WORK REQUIRED> The lines wanted are those in the data below that include "Given".

Stored data entries>
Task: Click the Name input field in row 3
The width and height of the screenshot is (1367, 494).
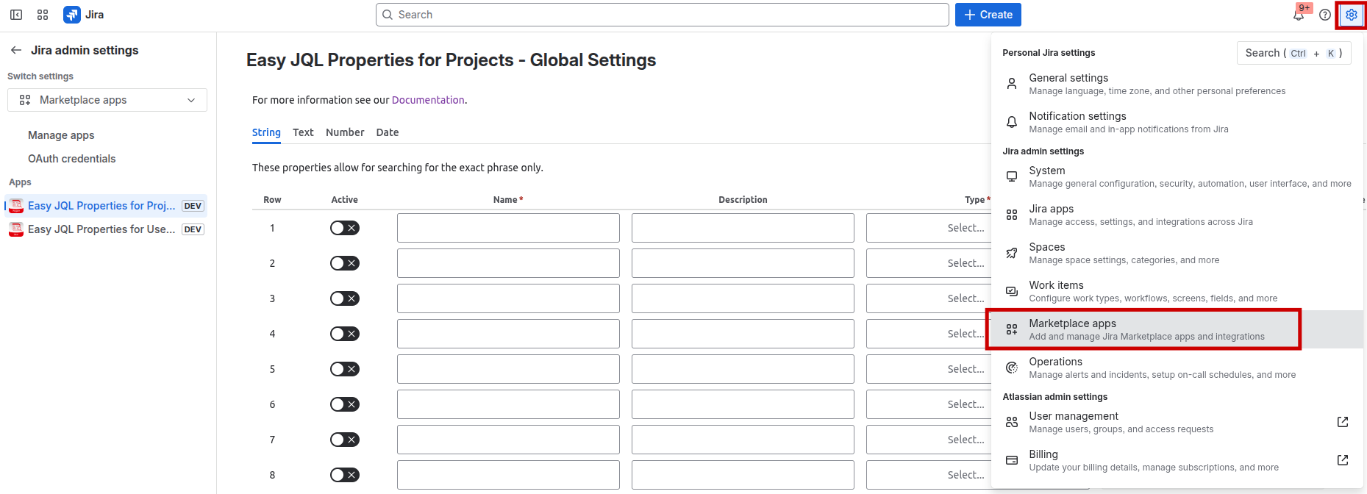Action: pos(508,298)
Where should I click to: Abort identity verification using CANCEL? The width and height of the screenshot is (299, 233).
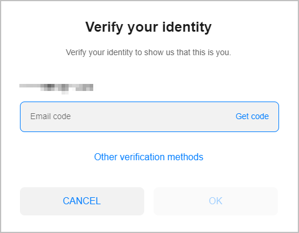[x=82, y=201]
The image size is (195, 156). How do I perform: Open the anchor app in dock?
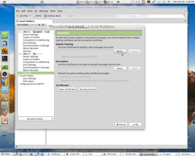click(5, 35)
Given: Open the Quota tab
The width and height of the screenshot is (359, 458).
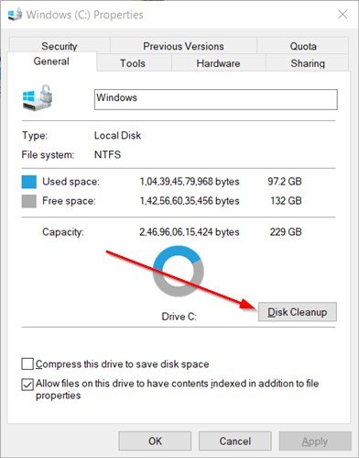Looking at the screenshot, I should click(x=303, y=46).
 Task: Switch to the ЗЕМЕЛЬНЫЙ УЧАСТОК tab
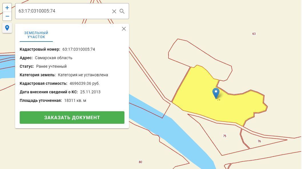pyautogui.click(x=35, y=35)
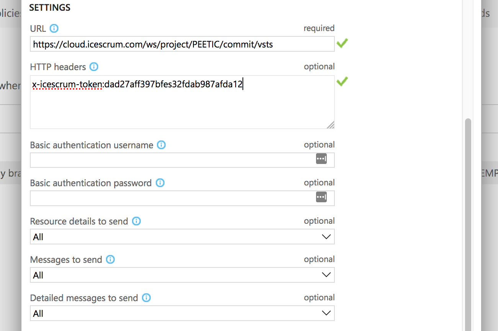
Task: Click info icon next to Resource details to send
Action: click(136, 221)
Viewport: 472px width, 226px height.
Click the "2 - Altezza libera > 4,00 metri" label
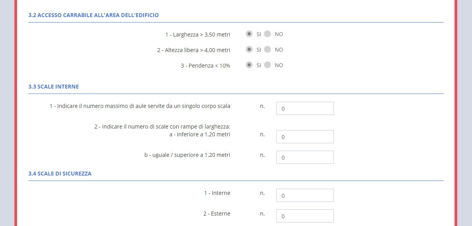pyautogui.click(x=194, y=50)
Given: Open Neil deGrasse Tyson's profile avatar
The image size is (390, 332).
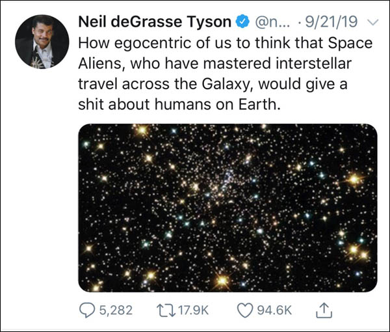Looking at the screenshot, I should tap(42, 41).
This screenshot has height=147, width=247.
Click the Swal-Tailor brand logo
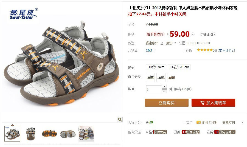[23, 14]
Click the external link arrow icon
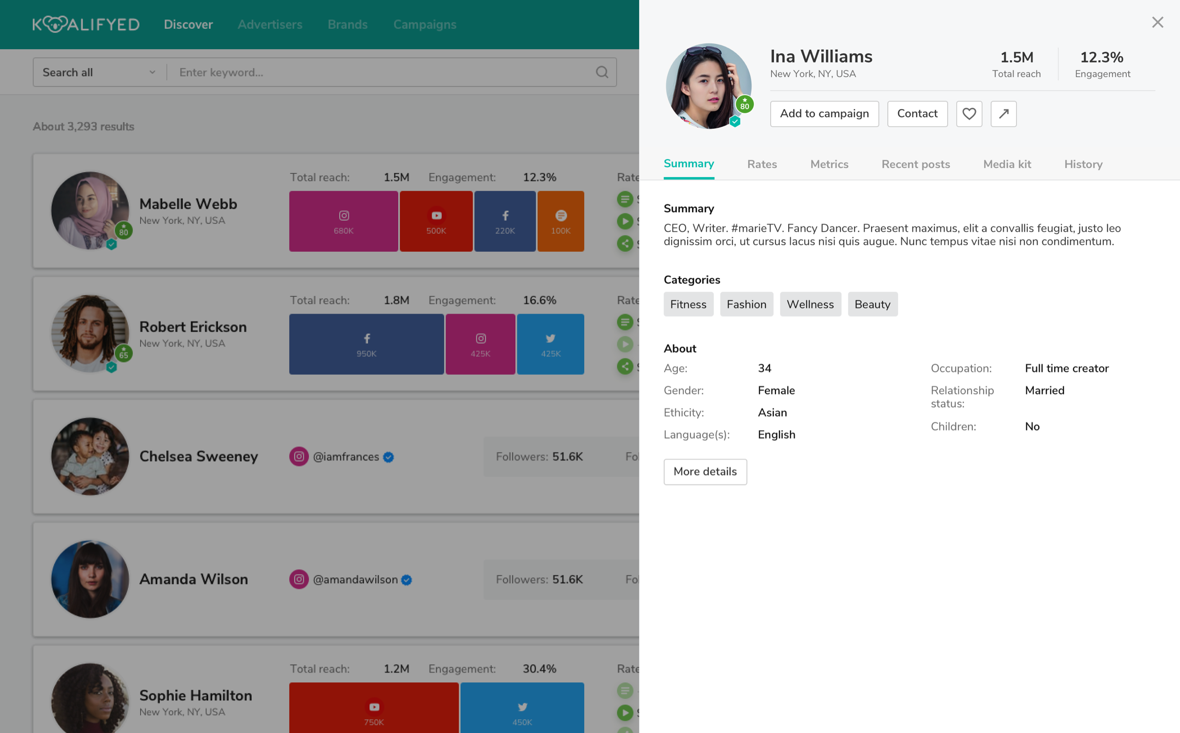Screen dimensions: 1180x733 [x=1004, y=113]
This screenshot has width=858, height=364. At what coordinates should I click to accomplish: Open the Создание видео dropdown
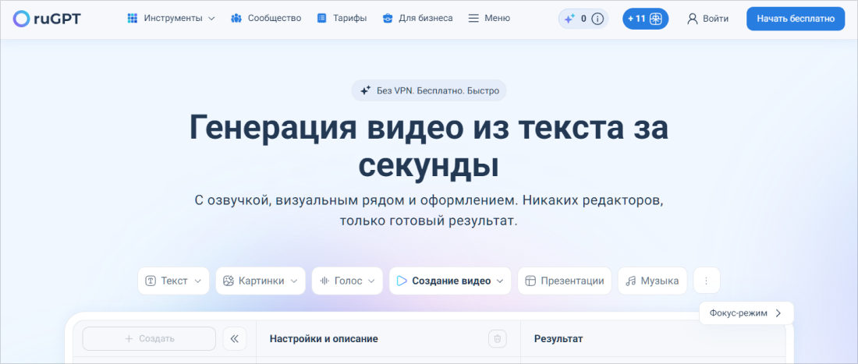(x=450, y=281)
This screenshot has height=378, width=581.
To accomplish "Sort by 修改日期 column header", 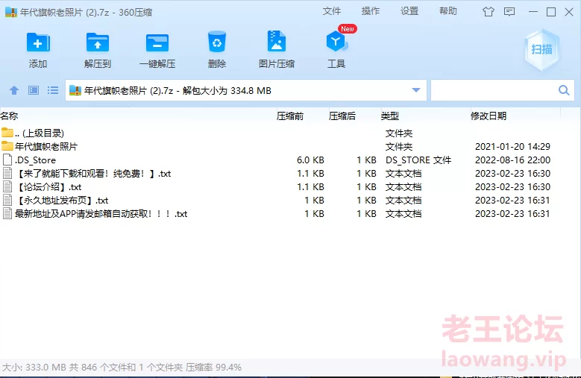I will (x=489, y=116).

ANSWER TO THIS TASK>
Given: Open the Quota tab
Given: Open Neil deGrasse Tyson's profile avatar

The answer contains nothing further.